For some strange reason — could it be the booming economy? — Americans have decided times are pretty good this year and they intend to spend rather robustly on holiday gifts.
Bad news perhaps for January when the credit card bills start arriving. But it’s quite a contrast from the eight long stagnant years of the Obama administrations.
It’s also super news right now for the country’s retailers to cap another year of positive growth when the economy expanded at a 3.5 percent annualized rate in the third quarter and unemployment dropped to historic lows.
It’s quite possible the widespread positive feelings entering the 2018 holiday season have something to do with President Trump’s economic and regulatory policies along with the major tax-cut legislation the GOP Congress passed and Trump signed last holiday season.
As we described here, out on the midterm campaign trail Barack “Me-Me-Me” Obama is trying to claim credit for the booming Trump economy. He wants to elect Democrats who promise to block Trump’s future tax cuts and economic policies, to rescind those already in place and quite likely attempt the impeachment of this president.

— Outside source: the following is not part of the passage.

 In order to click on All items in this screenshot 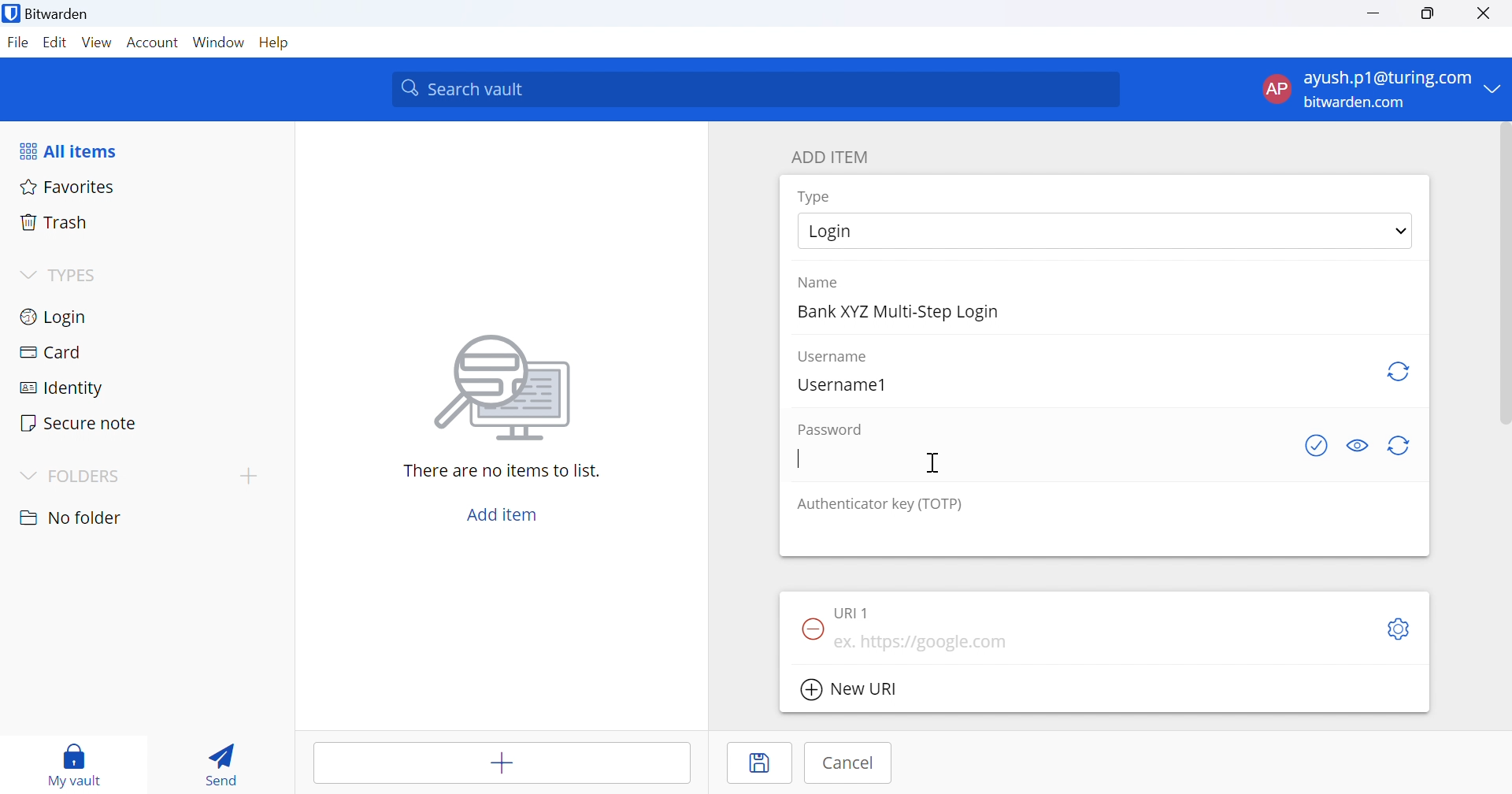, I will do `click(72, 149)`.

In less than two weeks, voters — at least those who bother to go to the polls to look out for themselves — will decide whose vision of economic growth they like: The one they’re living under now with a Republican Congress or the darker ones Nancy Pelosi and Chuck Schumer offer.
Funny how opinion shifts, but Gallup has discovered that under recent Republican presidents economic optimism has climbed. While under Obama, it declined. For instance, during 2005 and 2006, Americans anticipated spending $907 and $909 respectively.
In Obama’s third year in office, their expectations plummeted to $709 and barely climbed back to $785 in the Nobel Peace Prize winner’s last year
This year consumer expectations are to spend $885 on holiday purchases about $21 off last year.
Gallup says consumers often exceed their early October expectations.
However, the outfit also warned that actual spending could soften if circumstances change, such as Nov. 6 election results they see as ominous or a stock market crash.